MLB Had First Loser Advantage
Baseball's pain presaged its gain over NBA
I want to give CBS NBA reporter Sam Quinn credit for being a font of sports idea generation. He recently made a great point about Major League Baseball’s unexpected rise into, as Ross Barkan and others allege, its sudden status as America’s second favorite sport.
As many of you know, “first mover advantage” in business is when a company gains greatly by being a pioneer of a new product or market. In that vein, according to Sam’s theory, baseball has also benefited from being first. It just so happens that this “first” recently looked more like a death trap than burgeoning opportunity.

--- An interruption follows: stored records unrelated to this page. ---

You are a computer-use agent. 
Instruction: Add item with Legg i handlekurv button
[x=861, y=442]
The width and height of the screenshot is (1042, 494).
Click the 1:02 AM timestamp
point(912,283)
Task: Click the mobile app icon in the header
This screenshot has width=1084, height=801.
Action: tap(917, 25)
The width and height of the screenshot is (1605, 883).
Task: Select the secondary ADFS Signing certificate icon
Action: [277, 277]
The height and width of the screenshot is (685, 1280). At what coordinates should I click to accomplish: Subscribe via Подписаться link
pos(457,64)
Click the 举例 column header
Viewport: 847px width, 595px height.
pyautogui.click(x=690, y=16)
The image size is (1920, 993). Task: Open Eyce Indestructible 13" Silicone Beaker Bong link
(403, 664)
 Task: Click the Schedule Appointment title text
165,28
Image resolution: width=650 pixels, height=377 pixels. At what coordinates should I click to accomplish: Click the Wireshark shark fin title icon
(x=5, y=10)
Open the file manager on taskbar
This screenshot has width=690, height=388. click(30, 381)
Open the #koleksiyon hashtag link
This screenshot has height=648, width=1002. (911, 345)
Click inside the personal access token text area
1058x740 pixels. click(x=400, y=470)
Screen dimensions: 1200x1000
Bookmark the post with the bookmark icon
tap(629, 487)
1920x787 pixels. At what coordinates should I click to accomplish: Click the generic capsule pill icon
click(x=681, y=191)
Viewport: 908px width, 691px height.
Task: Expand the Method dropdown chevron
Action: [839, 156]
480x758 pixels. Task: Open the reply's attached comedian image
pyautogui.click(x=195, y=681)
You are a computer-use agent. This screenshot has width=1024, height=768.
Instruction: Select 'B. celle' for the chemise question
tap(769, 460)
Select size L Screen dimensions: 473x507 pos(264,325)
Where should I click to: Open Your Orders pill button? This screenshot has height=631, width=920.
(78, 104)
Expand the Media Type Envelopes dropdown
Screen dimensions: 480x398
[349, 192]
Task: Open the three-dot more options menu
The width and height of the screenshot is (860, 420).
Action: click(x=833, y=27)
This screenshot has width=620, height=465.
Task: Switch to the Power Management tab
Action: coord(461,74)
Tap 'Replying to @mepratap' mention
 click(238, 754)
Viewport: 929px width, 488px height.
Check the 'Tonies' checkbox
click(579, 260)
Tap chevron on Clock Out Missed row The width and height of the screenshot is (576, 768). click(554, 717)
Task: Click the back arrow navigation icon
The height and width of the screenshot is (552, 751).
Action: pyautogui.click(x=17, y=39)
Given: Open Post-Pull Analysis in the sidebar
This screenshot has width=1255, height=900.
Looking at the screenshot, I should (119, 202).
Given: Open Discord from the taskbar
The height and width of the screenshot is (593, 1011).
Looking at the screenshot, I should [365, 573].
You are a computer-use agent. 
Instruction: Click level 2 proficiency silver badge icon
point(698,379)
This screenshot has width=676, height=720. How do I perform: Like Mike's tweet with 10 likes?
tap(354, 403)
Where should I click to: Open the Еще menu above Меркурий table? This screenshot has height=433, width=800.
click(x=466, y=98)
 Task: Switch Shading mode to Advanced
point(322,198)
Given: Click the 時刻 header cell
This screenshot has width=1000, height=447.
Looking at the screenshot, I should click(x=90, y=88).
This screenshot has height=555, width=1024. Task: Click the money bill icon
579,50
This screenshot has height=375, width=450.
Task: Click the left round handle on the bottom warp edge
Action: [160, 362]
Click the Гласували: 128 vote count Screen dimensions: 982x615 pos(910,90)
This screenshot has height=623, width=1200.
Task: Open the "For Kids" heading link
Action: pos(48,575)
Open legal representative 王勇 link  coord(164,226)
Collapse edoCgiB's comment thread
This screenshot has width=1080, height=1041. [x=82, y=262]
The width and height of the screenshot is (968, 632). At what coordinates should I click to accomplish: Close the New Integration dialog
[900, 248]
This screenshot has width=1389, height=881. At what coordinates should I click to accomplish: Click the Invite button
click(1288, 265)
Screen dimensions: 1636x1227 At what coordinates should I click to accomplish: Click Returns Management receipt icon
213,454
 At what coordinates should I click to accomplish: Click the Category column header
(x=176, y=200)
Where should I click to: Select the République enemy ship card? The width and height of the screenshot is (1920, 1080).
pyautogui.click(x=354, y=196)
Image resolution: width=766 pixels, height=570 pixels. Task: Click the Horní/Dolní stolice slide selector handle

Having long been dogged by post Moneyball optimization, the sport was first to attempt adaptations. During years in which the pollyannaish NBA was talking itself into what it was becoming, wounded MLB was desperately trying to escape what it had become. Enter Theo Epstein and the league’s reforms to counter nerd exploitation of its rules.
Obviously the NBA still has time to reverse the ill effects of nerd optimization, but it’s playing catch up now. Baseball won this round by being first to lose.




Eh…I’m not saying this is all wrong, but the NHL reformed itself in a similar way in 2005 in response to the neutral zone trap and that has helped it immensely. So MLB is at best second loser.
Anyway, this bounces back to a more general point, which you have hit on over the years, which is that it’s important to know who you are, what business you are in, who your actual audience is *and embrace that* if you want to be successful.
If the NBA went to FIBA rules the games would be shorter and more exciting. I just fixed it for you, Adam!